The once-mighty GE had become the sixth-smallest member of the 30-component Dow by market value and carried the index’s lowest stock price.

The move by S&P Dow Jones Indices reflected the decline of an American industrial icon.

But the company’s plunging stock highlights a problem that refuses to go away: too much concentration of employer stock in workplace retirement plans.

More than one-third of GE 401(k) plan assets were held in the company’s own shares in 2016, federal filings show.

Just 15 years ago, GE was the world’s most valuable public company. But it has struggled in several of its key industrial markets and suffered losses in the financial services business during the global financial meltdown of 2008.

GE stock has fallen nearly 80 percent from highs in 2000, serving up a reminder of the risk of holding your employer’s stock in a retirement account.

Changes in federal law have encouraged retirement plans to move away from company stock ownership, and a spate of lawsuits also have helped convince many plan sponsors to reduce or eliminate the practice.

Data from Vanguard points to an encouraging trend.

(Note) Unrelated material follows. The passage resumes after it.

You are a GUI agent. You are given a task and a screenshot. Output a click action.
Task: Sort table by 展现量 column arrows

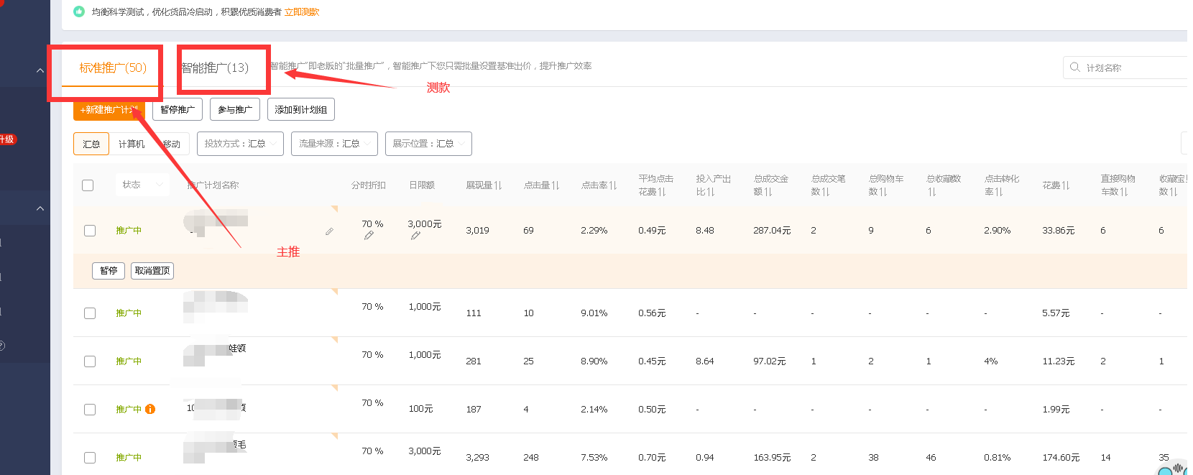pos(498,185)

In 2017, among all account-holders in defined contribution plans administered by the mutual fund giant, 90 percent had no investments in their employer’s shares, either because it was not offered (76 percent) or they chose not to invest in it (14 percent). Five percent had holdings ranging from 1 percent to 20 percent of their plan assets, and 5 percent had concentrated employee stock positions exceeding 20 percent. The industries still most likely to offer company stock were agriculture/mining and construction (13 percent offered), Vanguard data shows.

THE ENRON EFFECT The GE story belies a sharp improvement in diversification by many 401(k) plans over the past decade. As recently as 2007, nearly 25 percent of Vanguard-administered plans had employer stock concentration levels higher than 20 percent.

The more recent improvement stems in part from the spectacular 2001 collapse of Enron Corp, which blew away the life savings of thousands of employees holding the company’s stock. The ensuing Pension Protection Act of 2006 required defined contribution plan sponsors to allow participants to diversify holdings away from employer shares, and to notify them of their rights in this area.